Longer Secondary Education is Linked to Reduced HIV Risk
Secondary schooling can improve social skills, job prospects and reduce inequality. However, a recent study found that it can also reduce the HIV infection risk. This study was published in The Lancet Global Health. Researchers found that an extra year in secondary education may be the best preventive against HIV infection.
Prof. Jacob Bor from the Boston University School of Public Health, said that the secondary education may be excellent preventive against HIV infection. It should be a part of already proved preventives.
It is very hard to isolate the education effect on the risk of HIV infection from other factors such as psychological traits, family background and socioeconomic status. Researchers used the school policy from Botswana.
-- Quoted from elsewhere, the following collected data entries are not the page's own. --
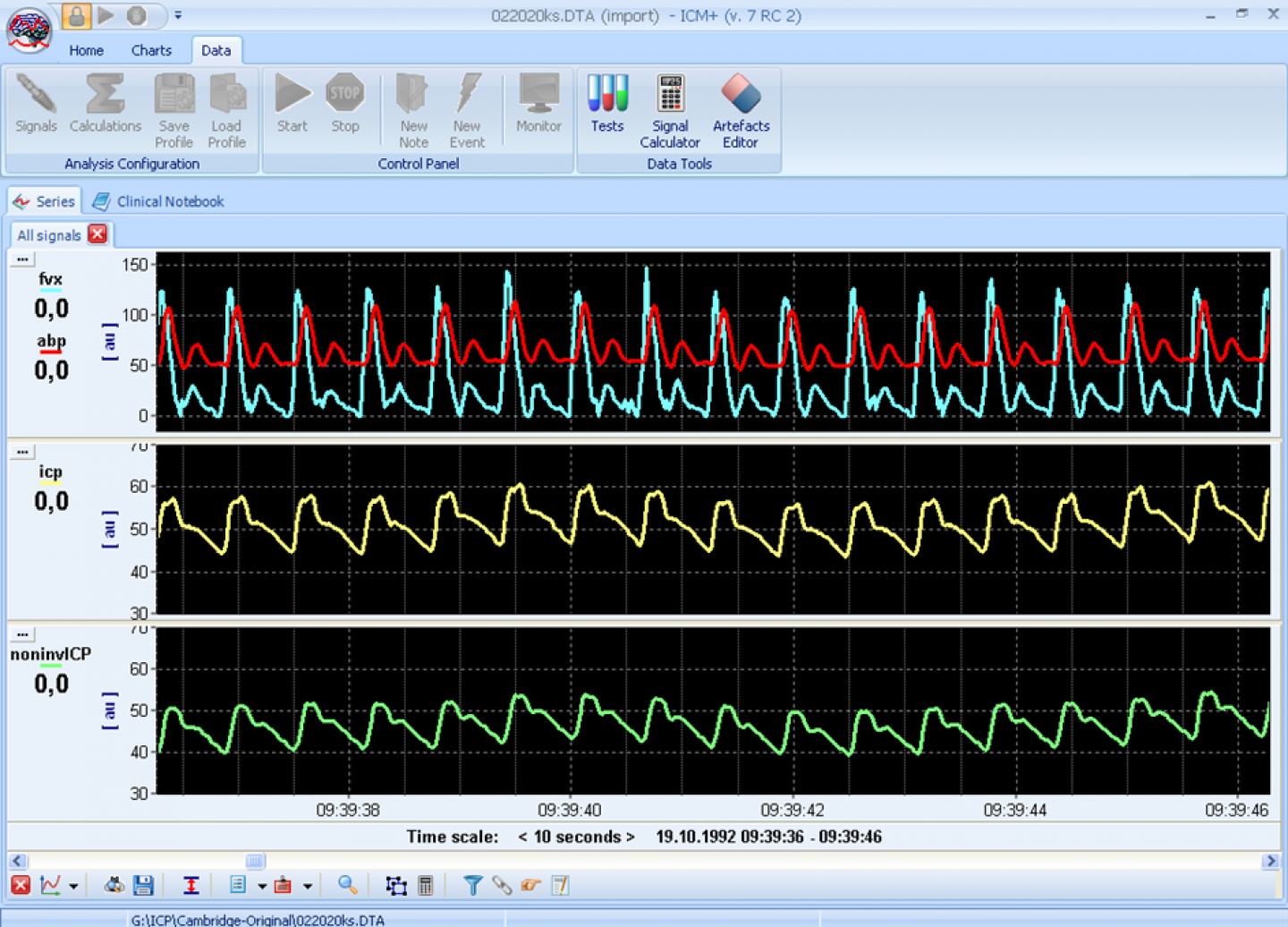The width and height of the screenshot is (1288, 927).
Task: Close the All signals view tab
Action: 97,234
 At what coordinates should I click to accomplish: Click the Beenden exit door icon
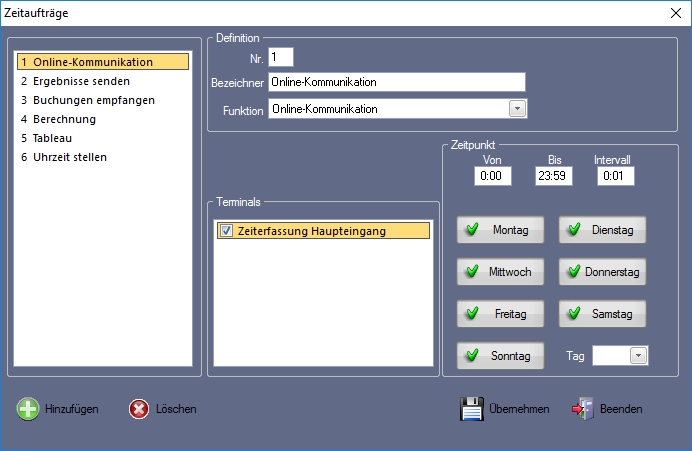(x=583, y=409)
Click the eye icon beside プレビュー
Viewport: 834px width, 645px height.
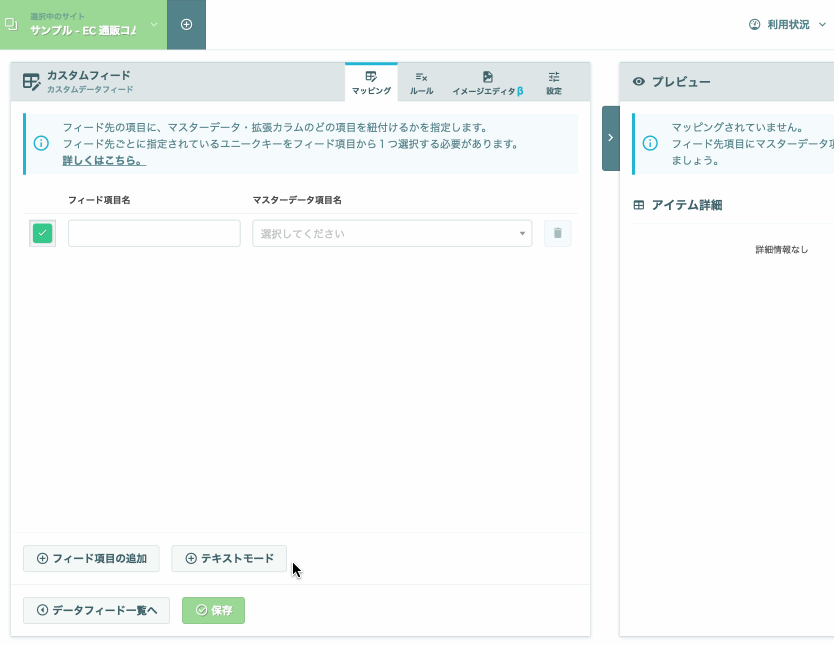(639, 82)
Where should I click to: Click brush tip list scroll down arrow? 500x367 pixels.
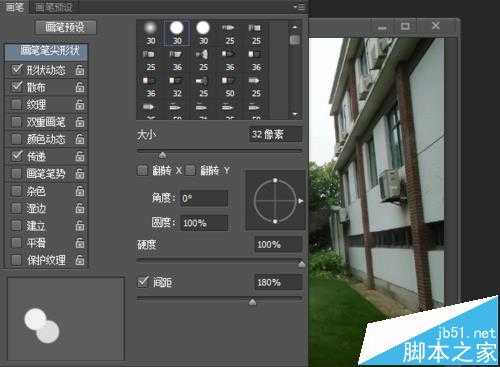[295, 114]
It was the basis. They assess the role of increased number of years is secondary education in the HIV infection risk.
Botswana is one of the most infected countries in the world. In 2013, 22% of adults (15-49 years old) were HIV positive.
In 1996. Free grade 10 education was a part of secondary education. It increased the number of years of education among teenagers by 0.8 years. Researchers compared data from the Botswana AIDS Impact Surveys to extended secondary education. They analyzed 7.081 men and women, who were aged 18, or older at the time when these studies were conducted.
Researchers found that people who had a year of extra secondary education, had 8% less risk of HIV infection. People who didn’t have an extra year, had a 25% risk of HIV infection. The risk was higher among women. Jan-Walter de Neve a Co-author, said that secondary education can be partially effective in reducing the risk of HIV infection.